── BRANO PROPOSTO
Negli anni seguenti la Bonnaire continua a mostrare una predilezione per ruoli non facili – è la Giovanna d'Arco di Jacques Rivette –  o sgradevoli, che da una parte ne mettono in luce una sensualità mai scontata ma anzi cerebrale, e dall’altra sfruttano i tratti irregolari per ritratti femminili sempre sfuggenti, che trovano inevitabilmente la strada del noir o del thriller: nell'88 Patrice Leconte la sceglie per la sua trasposizione da Simenon in Monsieur Hire, dove è Alice, donna amata dal protagonista che per lei si danna fino alla morte nel più fatale dei detour.
Qui Sandrine è protagonista di una memorabile sequenza che mette in atto certi meccanismi voyeuristici del primo De Palma – e chissà che lo stesso regista non ne abbia tenuto conto per la scelta di Femme fatale…- body double spiato dal timido Monsieur Hire, pronta ad offrirsi lascivamente allo sguardo della macchina da presa per poi prendersi la sua rivincita sul protagonista e sullo spettatore.

 

Il colore della menzognaMa è soprattutto accanto al maestro del genere Claude Chabrol che questo lato torbido matura appieno: nel 95’ è Sophie, dislessica cameriera che si unisce alla postina Isabelle Huppert nell’omicidio di una borghese famiglia di provincia che ha il sapore di una efferata rivalsa sociale.
────
── ESTRATTI DEL DATASET
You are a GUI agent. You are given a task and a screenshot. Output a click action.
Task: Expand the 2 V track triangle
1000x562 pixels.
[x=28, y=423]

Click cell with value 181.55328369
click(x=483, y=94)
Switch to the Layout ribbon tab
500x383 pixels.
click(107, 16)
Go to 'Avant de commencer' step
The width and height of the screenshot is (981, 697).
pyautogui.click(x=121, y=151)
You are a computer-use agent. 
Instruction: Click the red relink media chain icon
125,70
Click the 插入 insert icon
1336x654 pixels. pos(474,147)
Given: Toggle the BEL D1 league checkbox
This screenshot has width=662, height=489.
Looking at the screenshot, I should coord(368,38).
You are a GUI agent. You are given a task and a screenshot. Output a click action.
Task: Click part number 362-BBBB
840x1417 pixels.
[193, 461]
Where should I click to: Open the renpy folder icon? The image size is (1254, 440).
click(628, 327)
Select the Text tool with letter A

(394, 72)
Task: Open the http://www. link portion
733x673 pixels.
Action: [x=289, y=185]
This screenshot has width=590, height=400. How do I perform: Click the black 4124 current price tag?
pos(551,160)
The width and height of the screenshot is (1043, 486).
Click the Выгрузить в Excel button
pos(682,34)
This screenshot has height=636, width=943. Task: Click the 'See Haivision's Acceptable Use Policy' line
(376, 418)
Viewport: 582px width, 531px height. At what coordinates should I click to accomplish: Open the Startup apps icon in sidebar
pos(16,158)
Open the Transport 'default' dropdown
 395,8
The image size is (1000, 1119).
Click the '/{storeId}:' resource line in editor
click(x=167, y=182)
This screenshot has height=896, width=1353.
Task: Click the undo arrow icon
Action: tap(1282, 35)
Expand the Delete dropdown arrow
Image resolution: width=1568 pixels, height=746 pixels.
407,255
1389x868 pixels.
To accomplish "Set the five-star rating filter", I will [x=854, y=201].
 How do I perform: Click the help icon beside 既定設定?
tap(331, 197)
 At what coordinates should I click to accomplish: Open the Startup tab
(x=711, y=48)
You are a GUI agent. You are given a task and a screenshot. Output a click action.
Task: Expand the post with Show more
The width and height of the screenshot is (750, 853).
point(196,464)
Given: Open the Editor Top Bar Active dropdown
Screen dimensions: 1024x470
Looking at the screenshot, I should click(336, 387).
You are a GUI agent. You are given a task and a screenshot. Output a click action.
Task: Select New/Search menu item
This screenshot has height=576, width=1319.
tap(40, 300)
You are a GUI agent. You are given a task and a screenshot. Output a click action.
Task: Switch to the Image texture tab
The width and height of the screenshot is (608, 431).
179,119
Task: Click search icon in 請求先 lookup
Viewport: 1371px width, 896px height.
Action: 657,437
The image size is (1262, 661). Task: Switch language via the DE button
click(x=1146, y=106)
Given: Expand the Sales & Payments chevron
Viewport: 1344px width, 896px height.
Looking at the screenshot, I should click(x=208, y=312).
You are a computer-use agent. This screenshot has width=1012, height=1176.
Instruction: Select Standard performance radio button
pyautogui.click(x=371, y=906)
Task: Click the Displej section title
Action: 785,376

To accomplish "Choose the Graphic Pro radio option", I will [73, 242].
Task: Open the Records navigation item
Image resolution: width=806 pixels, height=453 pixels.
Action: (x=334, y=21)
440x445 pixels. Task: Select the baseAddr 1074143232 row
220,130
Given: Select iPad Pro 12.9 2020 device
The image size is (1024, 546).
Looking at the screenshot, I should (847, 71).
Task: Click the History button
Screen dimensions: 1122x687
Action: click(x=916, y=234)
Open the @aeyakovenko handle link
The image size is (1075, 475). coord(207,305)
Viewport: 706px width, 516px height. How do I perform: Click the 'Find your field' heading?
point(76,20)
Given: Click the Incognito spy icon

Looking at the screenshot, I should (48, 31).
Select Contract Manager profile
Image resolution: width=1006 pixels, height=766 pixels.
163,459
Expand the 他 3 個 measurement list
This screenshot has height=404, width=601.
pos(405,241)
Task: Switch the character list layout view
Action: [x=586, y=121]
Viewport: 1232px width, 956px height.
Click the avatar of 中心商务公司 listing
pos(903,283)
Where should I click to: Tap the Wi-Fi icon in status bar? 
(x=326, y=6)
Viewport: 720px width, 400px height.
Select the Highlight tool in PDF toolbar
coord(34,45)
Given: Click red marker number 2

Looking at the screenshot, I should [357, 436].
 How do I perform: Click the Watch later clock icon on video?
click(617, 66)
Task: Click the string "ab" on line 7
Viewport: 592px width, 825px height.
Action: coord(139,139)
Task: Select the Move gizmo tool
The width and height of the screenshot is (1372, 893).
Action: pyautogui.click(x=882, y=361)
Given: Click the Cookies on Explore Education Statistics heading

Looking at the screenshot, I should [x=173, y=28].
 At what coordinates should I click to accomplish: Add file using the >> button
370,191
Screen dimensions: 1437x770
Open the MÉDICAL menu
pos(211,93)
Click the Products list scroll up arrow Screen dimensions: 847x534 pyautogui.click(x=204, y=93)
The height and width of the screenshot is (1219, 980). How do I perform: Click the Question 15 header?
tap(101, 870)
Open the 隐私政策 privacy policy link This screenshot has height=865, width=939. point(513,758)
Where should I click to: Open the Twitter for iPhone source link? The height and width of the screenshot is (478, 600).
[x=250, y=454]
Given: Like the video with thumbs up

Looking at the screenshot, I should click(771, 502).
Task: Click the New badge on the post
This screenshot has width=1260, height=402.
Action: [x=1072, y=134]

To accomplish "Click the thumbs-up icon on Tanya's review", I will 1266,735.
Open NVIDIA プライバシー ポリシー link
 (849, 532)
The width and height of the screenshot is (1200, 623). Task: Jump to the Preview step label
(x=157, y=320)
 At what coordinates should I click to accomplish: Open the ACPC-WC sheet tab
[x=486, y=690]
────
CONSEGNA: Nel brano sulla carriera di Sandrine Bonnaire, perché i ruoli che l'attrice predilige finiscono per portarla verso il noir o il thriller?

SOLUZIONE: Quei ruoli sfruttano i suoi tratti irregolari per costruire ritratti femminili sempre sfuggenti, e sono proprio questi ritratti a trovare inevitabilmente la strada del noir o del thriller. Inoltre mettono in luce una sensualità mai scontata, anzi cerebrale.